→ WHAT THIS TASK INVOLVES:
Reproduce every item below with each occurrence of "Caturday" replaced by "Saturday" and nothing else changed, leaving out the picture.

***

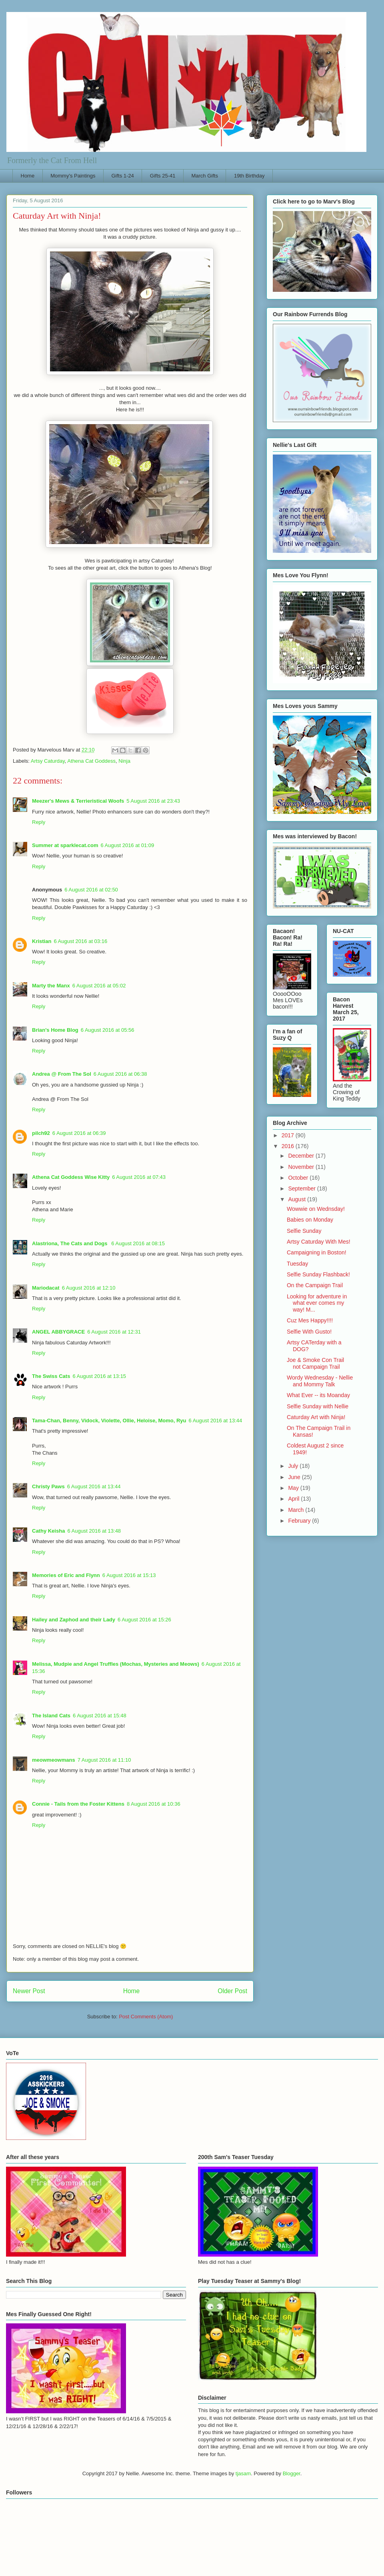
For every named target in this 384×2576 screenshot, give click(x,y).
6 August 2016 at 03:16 (80, 941)
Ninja (124, 761)
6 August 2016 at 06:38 (120, 1074)
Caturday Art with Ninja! (316, 1417)
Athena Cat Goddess (91, 761)
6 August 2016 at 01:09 (127, 845)
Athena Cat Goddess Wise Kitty (71, 1177)
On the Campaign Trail (315, 1285)
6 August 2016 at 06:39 (79, 1133)
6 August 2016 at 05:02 (99, 986)
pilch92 (41, 1133)
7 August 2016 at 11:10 (104, 1760)
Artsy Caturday (48, 761)
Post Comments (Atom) (146, 2017)
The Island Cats (51, 1716)
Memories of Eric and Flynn (66, 1575)
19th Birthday (249, 176)
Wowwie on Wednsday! (316, 1209)
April (294, 1498)
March (296, 1510)
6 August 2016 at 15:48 (99, 1716)
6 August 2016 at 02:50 (91, 890)
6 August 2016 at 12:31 (114, 1332)
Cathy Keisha (48, 1531)
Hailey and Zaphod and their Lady (73, 1620)
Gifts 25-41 (163, 176)
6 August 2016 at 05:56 (107, 1030)
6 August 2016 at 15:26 (144, 1620)
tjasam (243, 2473)
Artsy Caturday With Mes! (318, 1241)
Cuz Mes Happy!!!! (310, 1320)
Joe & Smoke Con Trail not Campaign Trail (315, 1363)
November (301, 1167)
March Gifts (204, 176)
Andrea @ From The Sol (61, 1074)
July (294, 1466)
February (300, 1520)
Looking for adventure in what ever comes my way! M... (317, 1303)
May (294, 1488)
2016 (289, 1146)
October (299, 1177)
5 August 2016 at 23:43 (153, 801)
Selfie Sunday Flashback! (318, 1274)
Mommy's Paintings (72, 176)
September (302, 1188)
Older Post (232, 1991)
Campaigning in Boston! (316, 1252)
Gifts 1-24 (122, 176)
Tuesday (297, 1263)
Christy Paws (48, 1486)
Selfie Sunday (304, 1231)
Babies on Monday (310, 1219)
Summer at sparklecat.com (65, 845)
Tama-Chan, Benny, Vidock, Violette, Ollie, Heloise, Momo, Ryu (109, 1421)
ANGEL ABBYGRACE (58, 1332)
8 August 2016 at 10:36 (153, 1804)
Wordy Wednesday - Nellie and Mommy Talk (320, 1381)
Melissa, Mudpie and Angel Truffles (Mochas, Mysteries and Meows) (115, 1664)
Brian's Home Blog (55, 1030)
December (301, 1155)
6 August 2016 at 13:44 (215, 1421)
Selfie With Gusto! (309, 1331)
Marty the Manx (51, 986)
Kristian (41, 941)
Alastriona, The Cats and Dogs (70, 1243)
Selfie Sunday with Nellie (317, 1406)
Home (28, 176)
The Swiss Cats (51, 1376)
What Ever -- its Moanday (318, 1395)
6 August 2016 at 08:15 (138, 1243)
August (297, 1199)
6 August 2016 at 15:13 (129, 1575)
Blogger (291, 2473)
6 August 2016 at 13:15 (99, 1376)
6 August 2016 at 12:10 (89, 1288)
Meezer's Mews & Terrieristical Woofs (78, 801)
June (295, 1477)
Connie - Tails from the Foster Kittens (78, 1804)
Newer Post (29, 1991)
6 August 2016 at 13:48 (94, 1531)
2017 (289, 1135)
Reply (38, 822)
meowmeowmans (53, 1760)
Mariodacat (46, 1288)
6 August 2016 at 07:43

***

→ EXERCISE SOLUTION:
For every named target in this 384×2576 screenshot, give click(x,y).
6 August 2016 at 03:16 (80, 941)
Ninja (124, 761)
6 August 2016 at 06:38 (120, 1074)
Saturday Art with Ninja! (316, 1417)
Athena Cat Goddess (91, 761)
6 August 2016 at 01:09 (127, 845)
Athena Cat Goddess Wise Kitty (71, 1177)
On the Campaign Trail (315, 1285)
6 August 2016 at 06:39 (79, 1133)
6 August 2016 at 05:02 (99, 986)
pilch92 (41, 1133)
7 August 2016 at 11:10 (104, 1760)
Artsy Saturday (48, 761)
Post Comments (Atom) (146, 2017)
The Island Cats (51, 1716)
Memories of Eric and Flynn (66, 1575)
19th Birthday (249, 176)
Wowwie on Wednsday! (316, 1209)
April (294, 1498)
March (296, 1510)
6 August 2016 at 15:48 (99, 1716)
6 August 2016 at 02:50 (91, 890)
6 August 2016 at 12:31 (114, 1332)
Cathy Keisha (48, 1531)
Hailey and Zaphod and their Lady (73, 1620)
Gifts 25-41 (163, 176)
6 August 2016 at 05:56 (107, 1030)
6 August 2016 at 15:26 (144, 1620)
tjasam (243, 2473)
Artsy Saturday With Mes! (318, 1241)
Cuz Mes Happy!!!! (310, 1320)
Joe & Smoke Con Trail not Campaign Trail (315, 1363)
November (301, 1167)
March Gifts (204, 176)
Andrea @ From The Sol (61, 1074)
July (294, 1466)
February (300, 1520)
Looking for adventure in what ever comes my way! M... (317, 1303)
May (294, 1488)
2016 (289, 1146)
October (299, 1177)
5 August 2016 at 23:43 (153, 801)
Selfie Sunday Flashback! (318, 1274)
Mommy's Paintings (72, 176)
September (302, 1188)
Older Post (232, 1991)
Campaigning in Boston! (316, 1252)
Gifts 1-24 (122, 176)
Tuesday (297, 1263)
Christy Paws (48, 1486)
Selfie Sunday (304, 1231)
Babies on Monday (310, 1219)
Summer at sparklecat.com (65, 845)
Tama-Chan, Benny, Vidock, Violette, Ollie, Heloise, Momo, Ryu (109, 1421)
ANGEL ABBYGRACE (58, 1332)
8 August 2016 at 10:36 (153, 1804)
Wordy Wednesday - Nellie and Mommy Talk (320, 1381)
Melissa, Mudpie and Angel Truffles (Mochas, Mysteries and Meows) (115, 1664)
Brian's Home Blog (55, 1030)
December (301, 1155)
6 August 2016 at 13:44 (215, 1421)
Selfie With Gusto! (309, 1331)
Marty the Manx (51, 986)
Kristian (41, 941)
Alastriona, The Cats and Dogs (70, 1243)
Selfie Sunday with Nellie (317, 1406)
Home (28, 176)
The Swiss Cats (51, 1376)
What Ever -- its Moanday (318, 1395)
6 August 2016 at 08:15 (138, 1243)
August (297, 1199)
6 August 2016 at 15:13 (129, 1575)
Blogger (291, 2473)
6 August 2016 at 13:15 (99, 1376)
6 August 2016 at 12:10 (89, 1288)
Meezer's Mews & Terrieristical Woofs (78, 801)
June (295, 1477)
Connie - Tails from the Foster Kittens (78, 1804)
Newer Post (29, 1991)
6 August 2016 at 13:48 (94, 1531)
2017 (289, 1135)
Reply (38, 822)
meowmeowmans (53, 1760)
Mariodacat (46, 1288)
6 August 2016 at 07:43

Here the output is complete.